Excerpt provided:
CSS Colloquium: Bogdan Iacob, Institute of History (Bucharest) of the Romanian Academy
Medical Modernity across Peripheries: Eastern Europe, Global Health and the Cold War
Info about event
Auditorium D4 (1531–219)
The presentation explores the globalization of health politics during the Cold War by analysing medical entanglements between European state socialisms and post-colonial countries. The lecture will discuss the impact of exchanges between East and South, peripheries of the world system, on postwar international designs of humanity's welfare. Eastern European experts’ engagements in Asia and Africa or at the World Health Organization (WHO) reveal cross-fertilizations and competition among multiple modernities (post-imperial, socialist, post-colonial, or capitalist) with diverse visions about liberation from disease, statehood, development, solidarity, and human rights.
State socialism’s global reach forged an unprecedented range of contacts with the developing world, whose efforts to decolonize medical practices helped to shape the WHO’s agenda. Eastern Europeans lambasted the West’s assumptions of its racial and civilizational superiority over formerly subject peoples. Nonetheless, the socialist camp developed its own Eurocentric hierarchical conception of the world, which by the end of the Cold War reflected a surprising East-West convergence. The presentation insists on the integration of Eastern Europe into global histories of health, which is long overdue. Such de-centering of our perceptions about medical modernity during the Cold War has contemporary importance. Eastern Europe has once again become a space for competing designs of health governance during the COVID pandemic.

Questions to answer:
1/ Which institute is Bogdan Iacob affiliated with, according to the colloquium announcement?
2/ Retype the colloquium announcement word for word, from "CSS Colloquium: Bogdan" to "and human rights.".
3/ Carry the colloquium announcement on medical modernity in the Cold War onward from its last sentence.

Record excerpts:
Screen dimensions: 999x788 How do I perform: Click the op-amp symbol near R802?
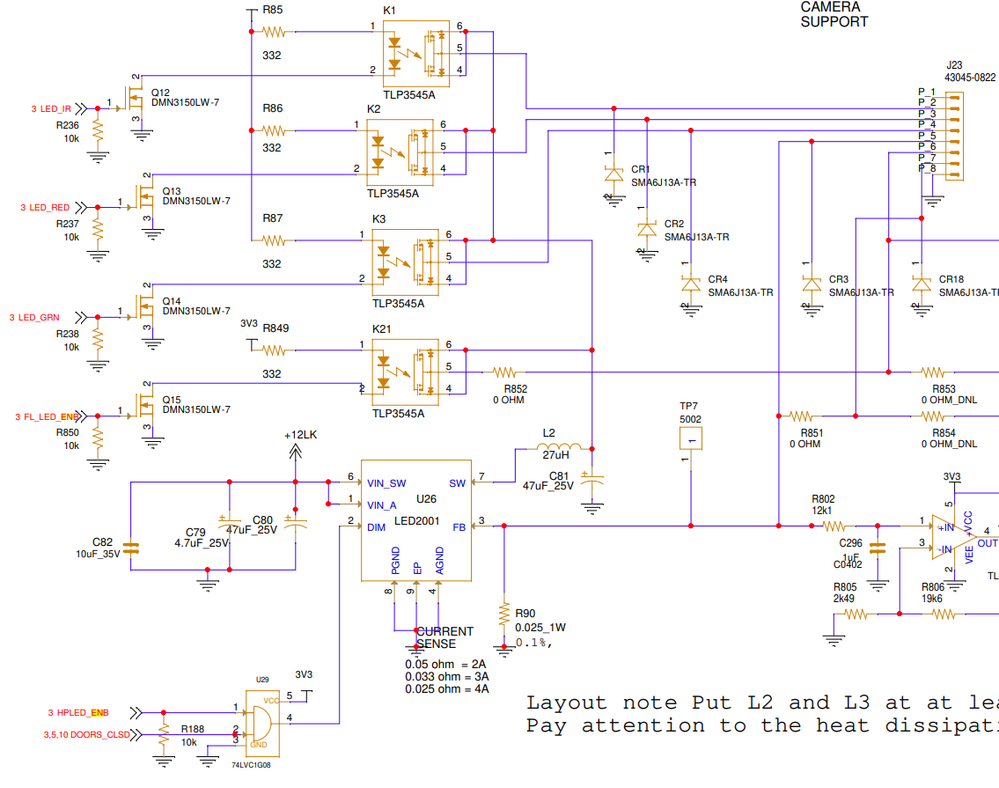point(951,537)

* * *

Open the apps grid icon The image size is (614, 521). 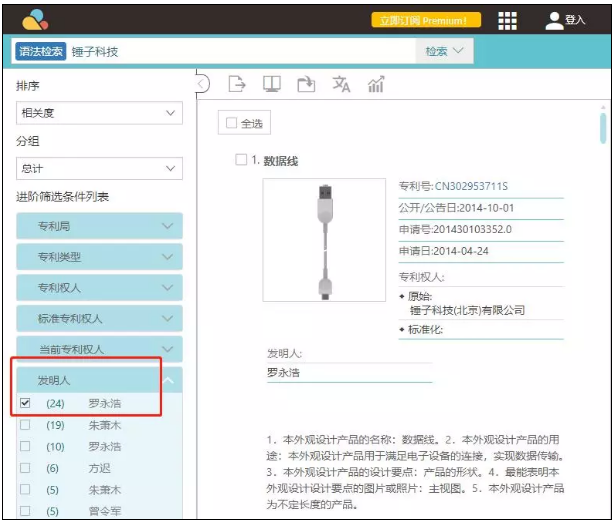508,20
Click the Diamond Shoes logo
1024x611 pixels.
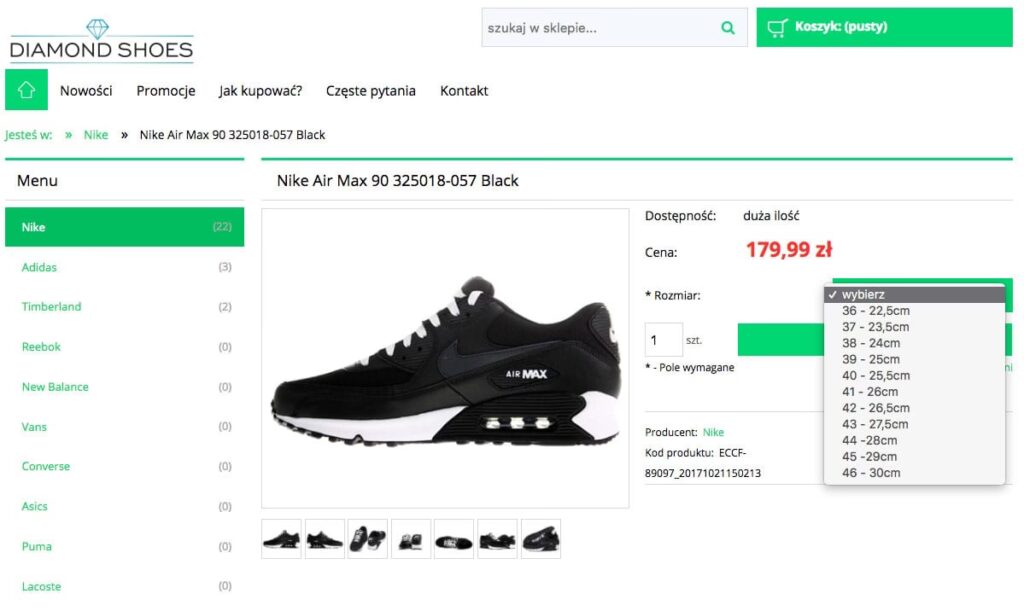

* * *

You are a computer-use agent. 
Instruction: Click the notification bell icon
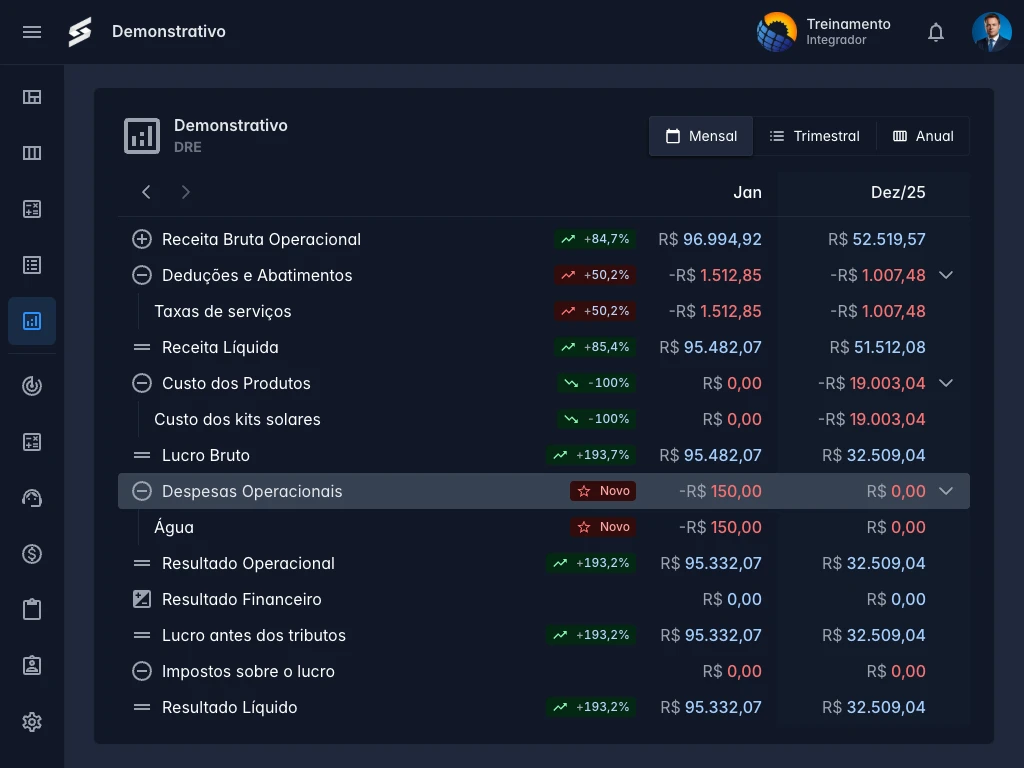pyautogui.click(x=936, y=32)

Response list:
1/ The Institute of History (Bucharest) of the Romanian Academy.

2/
CSS Colloquium: Bogdan Iacob, Institute of History (Bucharest) of the Romanian Academy
Medical Modernity across Peripheries: Eastern Europe, Global Health and the Cold War
Info about event
Auditorium D4 (1531–219)
The presentation explores the globalization of health politics during the Cold War by analysing medical entanglements between European state socialisms and post-colonial countries. The lecture will discuss the impact of exchanges between East and South, peripheries of the world system, on postwar international designs of humanity's welfare. Eastern European experts’ engagements in Asia and Africa or at the World Health Organization (WHO) reveal cross-fertilizations and competition among multiple modernities (post-imperial, socialist, post-colonial, or capitalist) with diverse visions about liberation from disease, statehood, development, solidarity, and human rights.

3/
Coffee, tea, cakes and fruit will be served before the colloquium @ 2 pm
There will be a streaming option on Zoom. Please write to Kristian H. Nielsen to receive the link.
Bio: Bogdan C. Iacob is a researcher at the Institute of History (Bucharest) of the Romanian Academy. Until September 30, he was AIAS-COFUND Fellow. His work centres on the study of Eastern European expert knowledge (e.g., historians or doctors) in global contexts during the twentieth century. He co-authored the monograph 1989. A Global History of Eastern Europe (Cambridge UP, 2019) and edited the special issue “Socialist Experts in Transnational Perspective” for the journal East Central Europe(2018).